* [Collected data]

*** Begin section ***

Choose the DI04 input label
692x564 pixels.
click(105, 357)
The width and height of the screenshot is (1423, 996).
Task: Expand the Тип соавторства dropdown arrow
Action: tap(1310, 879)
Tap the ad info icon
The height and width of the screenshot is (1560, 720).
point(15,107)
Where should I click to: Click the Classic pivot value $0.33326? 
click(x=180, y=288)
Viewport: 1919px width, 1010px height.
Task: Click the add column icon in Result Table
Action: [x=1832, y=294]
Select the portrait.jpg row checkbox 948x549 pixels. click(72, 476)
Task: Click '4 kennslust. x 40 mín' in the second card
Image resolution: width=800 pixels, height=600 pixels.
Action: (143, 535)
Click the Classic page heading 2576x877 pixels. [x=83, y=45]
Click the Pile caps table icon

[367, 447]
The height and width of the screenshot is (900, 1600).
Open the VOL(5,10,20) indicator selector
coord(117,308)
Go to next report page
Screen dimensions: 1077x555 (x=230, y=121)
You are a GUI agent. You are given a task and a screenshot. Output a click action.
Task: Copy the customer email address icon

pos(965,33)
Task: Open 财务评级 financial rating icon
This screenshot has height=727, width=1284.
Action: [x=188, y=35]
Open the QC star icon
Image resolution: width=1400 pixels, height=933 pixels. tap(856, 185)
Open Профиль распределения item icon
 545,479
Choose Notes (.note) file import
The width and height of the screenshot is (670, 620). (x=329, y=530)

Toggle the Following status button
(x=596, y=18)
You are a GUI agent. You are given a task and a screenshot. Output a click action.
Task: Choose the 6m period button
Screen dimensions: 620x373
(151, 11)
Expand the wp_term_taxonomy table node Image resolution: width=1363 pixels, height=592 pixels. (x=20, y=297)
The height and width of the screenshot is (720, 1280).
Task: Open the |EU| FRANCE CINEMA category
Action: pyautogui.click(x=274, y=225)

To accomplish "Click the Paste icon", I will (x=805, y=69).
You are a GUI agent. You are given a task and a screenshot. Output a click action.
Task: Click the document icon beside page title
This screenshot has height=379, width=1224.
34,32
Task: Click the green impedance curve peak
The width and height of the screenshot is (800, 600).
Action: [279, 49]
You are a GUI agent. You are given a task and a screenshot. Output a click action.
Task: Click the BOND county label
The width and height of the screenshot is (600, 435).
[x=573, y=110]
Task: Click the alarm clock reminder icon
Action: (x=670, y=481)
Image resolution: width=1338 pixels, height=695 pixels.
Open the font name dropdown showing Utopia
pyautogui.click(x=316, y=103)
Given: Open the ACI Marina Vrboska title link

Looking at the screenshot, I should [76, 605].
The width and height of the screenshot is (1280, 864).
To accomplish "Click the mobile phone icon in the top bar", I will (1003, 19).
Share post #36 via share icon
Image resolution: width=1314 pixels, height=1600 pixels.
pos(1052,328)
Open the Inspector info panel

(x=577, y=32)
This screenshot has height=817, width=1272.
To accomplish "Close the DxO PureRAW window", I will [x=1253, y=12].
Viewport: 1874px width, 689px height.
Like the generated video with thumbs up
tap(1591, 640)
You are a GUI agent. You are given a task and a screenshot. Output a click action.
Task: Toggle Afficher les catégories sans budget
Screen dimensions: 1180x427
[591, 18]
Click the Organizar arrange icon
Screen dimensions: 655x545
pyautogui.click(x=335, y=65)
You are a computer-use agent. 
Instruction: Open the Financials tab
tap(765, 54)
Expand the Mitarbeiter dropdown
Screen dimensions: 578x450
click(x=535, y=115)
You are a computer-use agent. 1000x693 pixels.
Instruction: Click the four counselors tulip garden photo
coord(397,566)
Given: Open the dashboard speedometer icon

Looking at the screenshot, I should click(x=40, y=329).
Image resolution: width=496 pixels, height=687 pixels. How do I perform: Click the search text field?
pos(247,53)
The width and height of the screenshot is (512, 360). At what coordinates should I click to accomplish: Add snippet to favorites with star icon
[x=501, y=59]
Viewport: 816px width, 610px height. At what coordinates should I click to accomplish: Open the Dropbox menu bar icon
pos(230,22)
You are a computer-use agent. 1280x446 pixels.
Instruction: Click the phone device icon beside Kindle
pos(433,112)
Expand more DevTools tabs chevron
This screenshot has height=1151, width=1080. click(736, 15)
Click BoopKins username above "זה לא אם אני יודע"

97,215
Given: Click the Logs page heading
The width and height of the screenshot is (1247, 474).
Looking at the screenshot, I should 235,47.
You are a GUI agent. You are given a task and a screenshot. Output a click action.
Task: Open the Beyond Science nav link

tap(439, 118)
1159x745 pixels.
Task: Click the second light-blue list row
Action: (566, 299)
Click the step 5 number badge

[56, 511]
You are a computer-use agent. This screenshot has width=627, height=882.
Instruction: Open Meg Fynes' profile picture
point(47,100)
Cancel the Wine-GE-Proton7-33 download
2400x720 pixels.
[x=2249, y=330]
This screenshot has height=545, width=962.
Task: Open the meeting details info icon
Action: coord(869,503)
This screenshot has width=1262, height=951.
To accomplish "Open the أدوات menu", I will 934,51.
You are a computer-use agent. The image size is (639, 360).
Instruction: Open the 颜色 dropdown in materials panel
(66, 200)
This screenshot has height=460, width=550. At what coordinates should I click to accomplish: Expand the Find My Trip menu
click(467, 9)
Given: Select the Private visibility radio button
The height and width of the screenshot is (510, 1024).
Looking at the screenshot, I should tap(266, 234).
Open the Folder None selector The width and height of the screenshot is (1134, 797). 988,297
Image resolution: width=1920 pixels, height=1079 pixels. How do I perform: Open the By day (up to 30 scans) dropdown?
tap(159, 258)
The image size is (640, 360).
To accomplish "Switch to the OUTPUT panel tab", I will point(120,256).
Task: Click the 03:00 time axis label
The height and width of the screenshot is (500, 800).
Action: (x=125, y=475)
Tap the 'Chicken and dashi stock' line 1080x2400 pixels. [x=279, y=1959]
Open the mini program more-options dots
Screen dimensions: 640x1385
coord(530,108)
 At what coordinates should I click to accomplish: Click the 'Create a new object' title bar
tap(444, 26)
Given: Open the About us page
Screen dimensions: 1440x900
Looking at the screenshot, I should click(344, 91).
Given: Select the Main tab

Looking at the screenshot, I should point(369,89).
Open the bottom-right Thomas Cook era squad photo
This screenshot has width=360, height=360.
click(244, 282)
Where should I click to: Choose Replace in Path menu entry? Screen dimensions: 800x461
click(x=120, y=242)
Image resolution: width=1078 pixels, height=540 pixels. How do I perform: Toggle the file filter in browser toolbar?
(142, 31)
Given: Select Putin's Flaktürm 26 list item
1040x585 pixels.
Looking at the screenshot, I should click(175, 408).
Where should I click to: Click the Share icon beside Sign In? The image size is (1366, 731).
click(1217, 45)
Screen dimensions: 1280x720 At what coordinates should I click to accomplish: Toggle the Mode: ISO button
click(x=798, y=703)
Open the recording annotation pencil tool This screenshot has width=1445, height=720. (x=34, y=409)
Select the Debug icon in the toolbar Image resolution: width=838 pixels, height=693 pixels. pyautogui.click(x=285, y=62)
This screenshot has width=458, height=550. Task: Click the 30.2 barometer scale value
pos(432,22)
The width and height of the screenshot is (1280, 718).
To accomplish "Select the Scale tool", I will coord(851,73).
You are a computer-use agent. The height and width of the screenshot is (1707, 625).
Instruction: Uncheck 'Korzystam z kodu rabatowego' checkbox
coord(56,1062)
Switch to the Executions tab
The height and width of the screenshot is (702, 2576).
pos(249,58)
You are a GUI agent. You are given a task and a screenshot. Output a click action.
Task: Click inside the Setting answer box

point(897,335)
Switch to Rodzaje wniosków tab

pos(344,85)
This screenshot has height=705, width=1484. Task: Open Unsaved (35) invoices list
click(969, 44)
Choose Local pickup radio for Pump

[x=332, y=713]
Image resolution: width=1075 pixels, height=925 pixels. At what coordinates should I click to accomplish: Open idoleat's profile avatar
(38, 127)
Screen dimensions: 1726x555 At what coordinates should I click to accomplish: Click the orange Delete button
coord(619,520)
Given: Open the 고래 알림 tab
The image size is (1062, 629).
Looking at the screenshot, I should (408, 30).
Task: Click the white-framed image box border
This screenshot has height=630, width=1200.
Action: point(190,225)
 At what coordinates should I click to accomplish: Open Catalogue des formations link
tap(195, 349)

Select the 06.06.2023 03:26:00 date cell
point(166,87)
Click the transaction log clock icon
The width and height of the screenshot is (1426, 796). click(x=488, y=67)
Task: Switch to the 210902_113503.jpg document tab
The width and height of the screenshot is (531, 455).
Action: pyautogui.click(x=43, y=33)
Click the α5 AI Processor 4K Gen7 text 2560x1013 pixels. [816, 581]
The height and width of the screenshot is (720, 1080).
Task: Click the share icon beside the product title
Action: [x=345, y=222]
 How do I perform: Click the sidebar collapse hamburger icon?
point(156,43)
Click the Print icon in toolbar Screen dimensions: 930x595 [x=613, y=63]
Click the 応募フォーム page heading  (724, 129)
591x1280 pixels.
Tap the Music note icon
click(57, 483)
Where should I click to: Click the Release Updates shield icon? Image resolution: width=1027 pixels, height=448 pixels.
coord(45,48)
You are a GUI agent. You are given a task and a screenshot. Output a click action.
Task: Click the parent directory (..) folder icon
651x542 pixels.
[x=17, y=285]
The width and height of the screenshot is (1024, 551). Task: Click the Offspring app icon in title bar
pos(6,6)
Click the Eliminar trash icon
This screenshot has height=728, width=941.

*** End section ***

* [ABOUT THIS EXERCISE] Go through the records and report each line that contains "heading".

* [WORKED SOLUTION]
Click the Classic page heading 2576x877 pixels. [x=83, y=45]
Given: Click the Logs page heading
Click the 応募フォーム page heading  (724, 129)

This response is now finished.